I flopped bottom set, As-Jc-7d, and contemplated my best play with my main focus on Vahe, the pre-flop raiser. While this flop hit much of his range, I believed Vahe wouldn’t bet any hand that wasn’t solid into this large and call-prone field. And while I was ecstatic that the board was rainbow, it also held many gutshot draws, and I didn’t want to risk giving a free card. Additionally, anyone turning a flush draw would generate a big overlay that would reduce my equity. I fired, and the BB folded. 

I was delighted when Vahe raised. It furnished the prospect of thinning the field or at least costing my opponents more to draw. Since the pot was big, increasing my probability of winning added significant value and devalued winning additional bets. One tourist called, and the rest folded back to me. I three-bet, understanding that Vahe might have AA or JJ. He flatted, and Mr. Tourist called. The turn came the Th, continuing the rainbow board. 

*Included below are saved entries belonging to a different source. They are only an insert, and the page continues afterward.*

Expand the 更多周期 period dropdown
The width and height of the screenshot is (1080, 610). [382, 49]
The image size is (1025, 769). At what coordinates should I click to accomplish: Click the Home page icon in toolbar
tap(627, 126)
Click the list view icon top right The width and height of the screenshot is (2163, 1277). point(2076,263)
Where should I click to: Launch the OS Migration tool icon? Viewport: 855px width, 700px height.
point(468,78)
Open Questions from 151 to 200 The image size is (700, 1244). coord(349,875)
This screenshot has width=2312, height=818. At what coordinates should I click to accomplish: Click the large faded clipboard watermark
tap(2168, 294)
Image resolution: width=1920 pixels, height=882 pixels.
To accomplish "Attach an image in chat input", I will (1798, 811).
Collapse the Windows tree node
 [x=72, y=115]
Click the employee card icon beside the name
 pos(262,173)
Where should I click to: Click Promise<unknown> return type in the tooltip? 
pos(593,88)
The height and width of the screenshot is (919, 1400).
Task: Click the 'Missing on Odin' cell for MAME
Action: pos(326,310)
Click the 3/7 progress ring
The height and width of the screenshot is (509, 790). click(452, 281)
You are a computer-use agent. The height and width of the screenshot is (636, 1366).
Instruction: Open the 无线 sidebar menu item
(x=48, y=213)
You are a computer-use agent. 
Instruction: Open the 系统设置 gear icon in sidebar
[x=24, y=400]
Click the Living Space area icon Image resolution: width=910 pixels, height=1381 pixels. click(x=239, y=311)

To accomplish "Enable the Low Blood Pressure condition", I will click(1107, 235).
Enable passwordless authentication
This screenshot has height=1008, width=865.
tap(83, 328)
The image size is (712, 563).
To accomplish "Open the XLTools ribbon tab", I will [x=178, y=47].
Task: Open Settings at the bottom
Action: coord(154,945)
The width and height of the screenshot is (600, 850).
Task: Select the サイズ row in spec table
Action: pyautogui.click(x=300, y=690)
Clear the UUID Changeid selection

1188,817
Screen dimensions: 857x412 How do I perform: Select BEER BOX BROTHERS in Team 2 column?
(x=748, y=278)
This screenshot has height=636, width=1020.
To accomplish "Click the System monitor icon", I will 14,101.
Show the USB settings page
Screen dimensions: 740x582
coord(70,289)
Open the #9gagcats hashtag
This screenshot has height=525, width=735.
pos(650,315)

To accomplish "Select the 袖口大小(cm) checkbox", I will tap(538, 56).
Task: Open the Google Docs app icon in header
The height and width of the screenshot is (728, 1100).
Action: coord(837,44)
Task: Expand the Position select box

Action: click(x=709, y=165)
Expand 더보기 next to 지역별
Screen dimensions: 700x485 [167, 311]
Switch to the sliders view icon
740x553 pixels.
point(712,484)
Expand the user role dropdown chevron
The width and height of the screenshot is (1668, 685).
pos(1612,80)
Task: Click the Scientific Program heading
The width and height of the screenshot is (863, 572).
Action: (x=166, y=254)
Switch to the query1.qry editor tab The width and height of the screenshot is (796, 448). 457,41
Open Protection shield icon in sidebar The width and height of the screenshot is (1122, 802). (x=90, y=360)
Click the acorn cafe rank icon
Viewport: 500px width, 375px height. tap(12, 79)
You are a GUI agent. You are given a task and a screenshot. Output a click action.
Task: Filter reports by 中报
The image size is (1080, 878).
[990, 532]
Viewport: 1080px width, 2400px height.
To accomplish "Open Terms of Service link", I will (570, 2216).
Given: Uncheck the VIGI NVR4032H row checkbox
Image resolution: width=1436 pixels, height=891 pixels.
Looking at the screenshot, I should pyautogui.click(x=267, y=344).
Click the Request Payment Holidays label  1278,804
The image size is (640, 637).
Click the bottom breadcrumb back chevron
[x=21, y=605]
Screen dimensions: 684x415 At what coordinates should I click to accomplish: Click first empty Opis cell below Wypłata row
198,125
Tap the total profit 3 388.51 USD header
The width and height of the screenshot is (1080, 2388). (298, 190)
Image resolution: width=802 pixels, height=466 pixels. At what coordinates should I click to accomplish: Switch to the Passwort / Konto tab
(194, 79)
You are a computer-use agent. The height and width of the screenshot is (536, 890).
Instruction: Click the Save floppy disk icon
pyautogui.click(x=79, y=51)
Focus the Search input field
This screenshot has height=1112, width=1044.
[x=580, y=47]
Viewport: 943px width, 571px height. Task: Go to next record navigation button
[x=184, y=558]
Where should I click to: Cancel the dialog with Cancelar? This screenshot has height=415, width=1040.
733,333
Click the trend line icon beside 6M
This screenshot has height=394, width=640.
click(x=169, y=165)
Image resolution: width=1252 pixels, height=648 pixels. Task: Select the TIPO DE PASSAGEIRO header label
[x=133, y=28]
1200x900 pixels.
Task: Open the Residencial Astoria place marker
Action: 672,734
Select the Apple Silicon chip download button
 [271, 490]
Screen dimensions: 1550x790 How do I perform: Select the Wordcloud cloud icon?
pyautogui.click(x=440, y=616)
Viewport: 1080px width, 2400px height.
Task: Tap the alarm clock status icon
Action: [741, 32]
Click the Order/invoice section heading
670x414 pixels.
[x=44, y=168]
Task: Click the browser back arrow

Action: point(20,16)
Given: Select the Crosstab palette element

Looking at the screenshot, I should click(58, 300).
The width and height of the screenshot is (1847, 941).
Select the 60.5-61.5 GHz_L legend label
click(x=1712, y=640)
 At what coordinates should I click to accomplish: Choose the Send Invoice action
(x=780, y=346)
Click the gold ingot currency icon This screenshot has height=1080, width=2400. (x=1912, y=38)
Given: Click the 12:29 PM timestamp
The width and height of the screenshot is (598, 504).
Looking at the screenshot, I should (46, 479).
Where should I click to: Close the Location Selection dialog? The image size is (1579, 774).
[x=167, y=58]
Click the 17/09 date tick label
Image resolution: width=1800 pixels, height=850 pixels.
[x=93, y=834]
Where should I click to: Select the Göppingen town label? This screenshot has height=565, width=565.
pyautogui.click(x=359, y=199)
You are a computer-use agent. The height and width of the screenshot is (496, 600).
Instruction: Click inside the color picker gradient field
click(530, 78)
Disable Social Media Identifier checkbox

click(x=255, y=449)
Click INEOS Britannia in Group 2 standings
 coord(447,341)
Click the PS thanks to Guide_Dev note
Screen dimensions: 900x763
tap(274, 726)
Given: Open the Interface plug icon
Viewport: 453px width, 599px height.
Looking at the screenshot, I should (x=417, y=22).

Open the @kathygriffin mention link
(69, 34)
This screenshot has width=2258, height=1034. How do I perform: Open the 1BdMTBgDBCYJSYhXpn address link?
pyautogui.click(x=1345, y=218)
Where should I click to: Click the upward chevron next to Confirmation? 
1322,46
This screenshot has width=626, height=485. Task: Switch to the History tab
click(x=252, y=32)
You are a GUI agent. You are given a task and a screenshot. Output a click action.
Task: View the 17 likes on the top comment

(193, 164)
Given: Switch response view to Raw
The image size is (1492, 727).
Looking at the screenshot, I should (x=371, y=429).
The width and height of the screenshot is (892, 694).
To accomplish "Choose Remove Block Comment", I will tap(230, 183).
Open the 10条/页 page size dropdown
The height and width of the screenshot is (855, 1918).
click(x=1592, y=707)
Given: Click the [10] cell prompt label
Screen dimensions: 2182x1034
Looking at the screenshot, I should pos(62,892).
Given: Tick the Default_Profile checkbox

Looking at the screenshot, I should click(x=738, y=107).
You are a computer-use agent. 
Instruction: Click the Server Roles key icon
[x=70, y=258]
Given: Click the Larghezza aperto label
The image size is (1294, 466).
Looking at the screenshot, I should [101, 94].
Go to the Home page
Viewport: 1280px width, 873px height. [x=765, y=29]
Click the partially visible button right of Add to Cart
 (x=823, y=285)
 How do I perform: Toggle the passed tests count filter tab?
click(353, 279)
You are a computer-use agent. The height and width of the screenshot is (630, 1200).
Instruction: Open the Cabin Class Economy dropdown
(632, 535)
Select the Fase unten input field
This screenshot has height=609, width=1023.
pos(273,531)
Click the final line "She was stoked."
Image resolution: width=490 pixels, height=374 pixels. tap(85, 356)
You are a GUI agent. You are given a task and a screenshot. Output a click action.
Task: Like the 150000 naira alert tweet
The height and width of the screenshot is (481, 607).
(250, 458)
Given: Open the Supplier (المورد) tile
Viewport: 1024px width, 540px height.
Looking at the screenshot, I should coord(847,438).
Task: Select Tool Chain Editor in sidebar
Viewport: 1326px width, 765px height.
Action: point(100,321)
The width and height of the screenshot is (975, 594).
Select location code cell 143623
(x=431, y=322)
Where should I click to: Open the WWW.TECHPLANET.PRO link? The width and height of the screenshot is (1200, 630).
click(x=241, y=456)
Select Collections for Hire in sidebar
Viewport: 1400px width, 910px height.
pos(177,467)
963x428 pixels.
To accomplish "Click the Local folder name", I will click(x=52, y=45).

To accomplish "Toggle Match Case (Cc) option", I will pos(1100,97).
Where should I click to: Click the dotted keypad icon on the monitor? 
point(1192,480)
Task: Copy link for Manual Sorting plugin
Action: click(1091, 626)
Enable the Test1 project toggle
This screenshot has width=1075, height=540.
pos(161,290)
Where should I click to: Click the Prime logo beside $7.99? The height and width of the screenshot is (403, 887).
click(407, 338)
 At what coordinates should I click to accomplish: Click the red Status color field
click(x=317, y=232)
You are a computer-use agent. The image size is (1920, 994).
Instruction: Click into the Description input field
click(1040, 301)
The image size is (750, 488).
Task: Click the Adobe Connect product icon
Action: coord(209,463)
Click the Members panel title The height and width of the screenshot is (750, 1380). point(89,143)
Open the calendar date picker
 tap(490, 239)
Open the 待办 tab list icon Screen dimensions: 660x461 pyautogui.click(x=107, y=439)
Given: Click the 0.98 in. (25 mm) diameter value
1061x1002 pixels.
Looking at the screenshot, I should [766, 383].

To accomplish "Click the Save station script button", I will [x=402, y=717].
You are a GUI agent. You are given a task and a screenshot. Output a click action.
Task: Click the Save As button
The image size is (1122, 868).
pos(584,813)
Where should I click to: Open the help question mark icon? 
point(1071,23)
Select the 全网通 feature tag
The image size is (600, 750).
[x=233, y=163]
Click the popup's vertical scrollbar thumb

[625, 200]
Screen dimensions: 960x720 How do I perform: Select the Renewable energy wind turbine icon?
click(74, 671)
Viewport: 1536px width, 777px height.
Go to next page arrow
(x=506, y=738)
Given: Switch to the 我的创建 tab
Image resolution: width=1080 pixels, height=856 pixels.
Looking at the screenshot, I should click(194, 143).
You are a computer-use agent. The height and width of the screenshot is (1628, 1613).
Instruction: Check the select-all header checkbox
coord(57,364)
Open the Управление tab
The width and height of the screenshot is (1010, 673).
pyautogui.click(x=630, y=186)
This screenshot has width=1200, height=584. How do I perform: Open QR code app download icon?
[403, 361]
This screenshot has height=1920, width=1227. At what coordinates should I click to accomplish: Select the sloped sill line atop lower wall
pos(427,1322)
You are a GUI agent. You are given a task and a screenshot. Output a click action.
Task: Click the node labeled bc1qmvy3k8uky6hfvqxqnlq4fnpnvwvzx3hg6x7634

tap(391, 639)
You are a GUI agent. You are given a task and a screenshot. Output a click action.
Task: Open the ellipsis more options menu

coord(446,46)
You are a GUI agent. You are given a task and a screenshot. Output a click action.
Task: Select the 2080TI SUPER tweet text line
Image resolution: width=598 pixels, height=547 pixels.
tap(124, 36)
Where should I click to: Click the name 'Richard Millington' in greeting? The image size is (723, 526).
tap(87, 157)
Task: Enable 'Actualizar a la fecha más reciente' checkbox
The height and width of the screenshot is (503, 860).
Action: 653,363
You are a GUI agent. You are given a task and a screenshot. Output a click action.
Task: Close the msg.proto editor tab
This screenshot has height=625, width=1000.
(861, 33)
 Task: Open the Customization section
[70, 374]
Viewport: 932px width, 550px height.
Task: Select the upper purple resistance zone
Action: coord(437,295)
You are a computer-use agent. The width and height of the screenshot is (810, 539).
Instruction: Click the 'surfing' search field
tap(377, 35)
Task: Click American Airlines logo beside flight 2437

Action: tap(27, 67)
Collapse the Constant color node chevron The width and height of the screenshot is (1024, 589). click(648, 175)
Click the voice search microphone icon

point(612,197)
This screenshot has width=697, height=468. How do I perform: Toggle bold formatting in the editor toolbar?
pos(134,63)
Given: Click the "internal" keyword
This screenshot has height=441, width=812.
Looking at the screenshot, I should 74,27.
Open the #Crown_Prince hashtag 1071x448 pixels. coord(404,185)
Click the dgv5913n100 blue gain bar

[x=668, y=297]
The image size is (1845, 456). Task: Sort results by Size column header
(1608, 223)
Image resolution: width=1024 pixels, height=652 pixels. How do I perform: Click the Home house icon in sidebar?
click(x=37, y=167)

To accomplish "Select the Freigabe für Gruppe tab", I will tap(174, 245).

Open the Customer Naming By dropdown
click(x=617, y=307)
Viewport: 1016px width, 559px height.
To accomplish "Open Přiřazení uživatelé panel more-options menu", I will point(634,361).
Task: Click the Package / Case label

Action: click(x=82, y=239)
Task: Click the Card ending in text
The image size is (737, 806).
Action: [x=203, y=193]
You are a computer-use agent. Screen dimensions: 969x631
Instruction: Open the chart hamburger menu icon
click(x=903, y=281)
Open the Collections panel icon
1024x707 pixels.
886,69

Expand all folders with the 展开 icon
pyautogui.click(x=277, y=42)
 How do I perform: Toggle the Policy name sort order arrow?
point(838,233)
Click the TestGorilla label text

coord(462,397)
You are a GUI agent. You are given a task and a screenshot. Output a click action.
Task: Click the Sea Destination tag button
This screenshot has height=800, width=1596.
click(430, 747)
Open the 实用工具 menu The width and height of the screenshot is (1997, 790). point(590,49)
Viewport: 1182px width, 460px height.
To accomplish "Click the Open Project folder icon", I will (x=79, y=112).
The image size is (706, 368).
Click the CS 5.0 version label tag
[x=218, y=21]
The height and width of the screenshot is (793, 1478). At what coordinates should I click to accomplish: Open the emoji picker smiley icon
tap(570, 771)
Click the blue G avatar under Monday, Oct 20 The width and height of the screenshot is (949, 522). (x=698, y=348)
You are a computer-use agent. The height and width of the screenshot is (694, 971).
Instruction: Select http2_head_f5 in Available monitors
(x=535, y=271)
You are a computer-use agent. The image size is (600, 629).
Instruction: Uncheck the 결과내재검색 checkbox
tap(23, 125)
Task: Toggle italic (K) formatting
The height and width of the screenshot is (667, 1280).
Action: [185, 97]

I bet, Vahe called and while the tourist was deliberating I thought through how the hand had developed so far. I read a huge portion of Vahe’s hand range to be AK or AQ feeling that he wouldn’t flat the turn with two pair or a set on a board possessing a large three-straight. His upfront pre-flop and flop raise signified a strong pre-flop holding that hit the flop. I contemplated how to play the river should a king or a queen come while taking Vahe’s tendencies into account.

Vahe’s great at getting value out of his hands; he just doesn’t ever seem to miss value. If he has any weakness there, it’s betting too light. Knowing that, I discerned he would bet the river if either a king or a queen hit, the queen making him top two pair. He’d bet the queen because he’s the sort that couldn’t live with himself if he missed a bet should I hold two pair. In the mist of my contemplations Mr. Tourist called and the dealer turned the Qh. I detested that card.

Now, I couldn’t beat AK, but knew that Vahe would wager whether he held AK or AQ. I knuckled, knowing that, if I bet and he held AK, I would get raised, but if he held AQ he would still bet. 

Let’s evaluate the plausible scenarios: If he had AK and bet, Mr. Tourist might raise and I could get away from my hand with no river cost. If Mr. Tourist folded, I would call and lose one bet, one less bet than if I bet, got raised and paid off. If I folded to a river raise, I would assume the negative EV of the risk of being played off the winning hand. 

If Vahe had AQ and bet, once again I would get away from my hand if Mr. Tourist raised, but would call and win the pot if Mr. Tourist folded. If Mr. Tourist flatted, I’d overcall and should my hand be good, possibly pick up an extra bet in that scenario. But if Mt. Tourist held a superior holding, then I’d lose the same amount as if I bet and folded without assuming the risk of being outplayed. 

If I led, I’d be subject to potential raises, some of which might be bluffs. Vahe, being a good reader would know that a king is a small portion of my range. So betting would risk being raise-bluffed or losing two bets with my set, should I pay off. Additionally, while I would think river raise-bluffs would be a small portion of his river-raising range, Mr. Tourist might also take a shot.

I knuckled, and Vahe fired. Mr. Tourist mucked, and I called, knowing I was an underdog.I instantly felt better when Vahe announced “I can’t beat a set.” Then I knew he held AQ and my set was good. I flipped my three sevens over, and he showed me AQ. I cheerfully stacked the chips!

The hand speaks to analyzing how a hand plays and strategizing how to obtain the best equity. You do this, not just by quantifying how to get the most bets into the pot, but by analyzing what play generates the highest level of EV by calculating the EV of ALL scenarios, including ALL assumptions of risks.

I often see players, even some very good ones, make plays that have little or no upside, but have a meaningful downside. In most situations their play made no difference, but when it does matter, they have needlessly cost themselves equity. 

So think about how your hand plays against the ranges of your opponent(s). Weigh any risks you’re assuming and make your best educated guess about how it affects the situation. 

Poker is a risk vs. reward analytical game; quantify it as such! And let the chips come your way!